(Records contained in a dataset)
————————

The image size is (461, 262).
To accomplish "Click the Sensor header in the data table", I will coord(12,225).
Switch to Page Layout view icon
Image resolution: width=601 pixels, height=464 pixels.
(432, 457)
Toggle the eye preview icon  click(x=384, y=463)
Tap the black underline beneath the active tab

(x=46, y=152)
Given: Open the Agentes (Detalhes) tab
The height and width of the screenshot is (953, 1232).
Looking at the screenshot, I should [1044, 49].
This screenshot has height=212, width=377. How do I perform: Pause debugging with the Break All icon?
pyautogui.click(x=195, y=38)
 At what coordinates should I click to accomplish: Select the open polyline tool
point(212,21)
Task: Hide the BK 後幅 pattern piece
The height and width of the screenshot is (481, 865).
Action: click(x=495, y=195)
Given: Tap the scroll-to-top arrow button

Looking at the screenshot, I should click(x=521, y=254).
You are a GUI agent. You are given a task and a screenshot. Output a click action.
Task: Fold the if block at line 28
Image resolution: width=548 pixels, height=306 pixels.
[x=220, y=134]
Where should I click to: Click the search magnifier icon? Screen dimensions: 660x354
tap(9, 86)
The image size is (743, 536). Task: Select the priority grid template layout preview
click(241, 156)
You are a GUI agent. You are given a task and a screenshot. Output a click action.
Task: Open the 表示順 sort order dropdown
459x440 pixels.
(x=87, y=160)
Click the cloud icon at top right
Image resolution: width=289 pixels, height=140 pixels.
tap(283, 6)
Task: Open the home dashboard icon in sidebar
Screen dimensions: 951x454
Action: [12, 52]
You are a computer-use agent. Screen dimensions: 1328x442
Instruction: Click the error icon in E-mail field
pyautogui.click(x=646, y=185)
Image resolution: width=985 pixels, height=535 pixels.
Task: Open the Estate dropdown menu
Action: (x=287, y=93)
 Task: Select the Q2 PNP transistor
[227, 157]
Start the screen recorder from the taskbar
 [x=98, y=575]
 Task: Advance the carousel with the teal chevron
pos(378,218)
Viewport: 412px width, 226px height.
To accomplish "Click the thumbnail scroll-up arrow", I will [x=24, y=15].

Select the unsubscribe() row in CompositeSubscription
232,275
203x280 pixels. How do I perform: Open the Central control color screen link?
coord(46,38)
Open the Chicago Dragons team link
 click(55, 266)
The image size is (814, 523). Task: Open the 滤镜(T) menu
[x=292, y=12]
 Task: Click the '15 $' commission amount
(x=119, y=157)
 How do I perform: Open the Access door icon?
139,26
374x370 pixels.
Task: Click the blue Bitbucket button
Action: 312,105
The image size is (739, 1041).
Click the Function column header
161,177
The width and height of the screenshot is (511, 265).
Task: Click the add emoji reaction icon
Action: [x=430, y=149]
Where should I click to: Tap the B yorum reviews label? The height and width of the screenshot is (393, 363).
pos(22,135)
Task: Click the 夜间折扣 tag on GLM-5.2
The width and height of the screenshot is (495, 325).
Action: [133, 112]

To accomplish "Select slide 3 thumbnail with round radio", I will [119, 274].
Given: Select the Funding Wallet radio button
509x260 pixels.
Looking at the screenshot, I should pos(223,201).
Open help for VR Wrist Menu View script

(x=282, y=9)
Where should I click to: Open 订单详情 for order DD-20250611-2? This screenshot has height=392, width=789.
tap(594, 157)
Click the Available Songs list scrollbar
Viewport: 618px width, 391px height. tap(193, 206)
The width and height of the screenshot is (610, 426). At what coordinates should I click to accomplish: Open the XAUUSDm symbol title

————————

EXERCISE DIRECTIONS:
If a line in the entries above contains the word "thumbnail", copy it.

RESULT BELOW:
To accomplish "Click the thumbnail scroll-up arrow", I will [x=24, y=15].
To accomplish "Select slide 3 thumbnail with round radio", I will [119, 274].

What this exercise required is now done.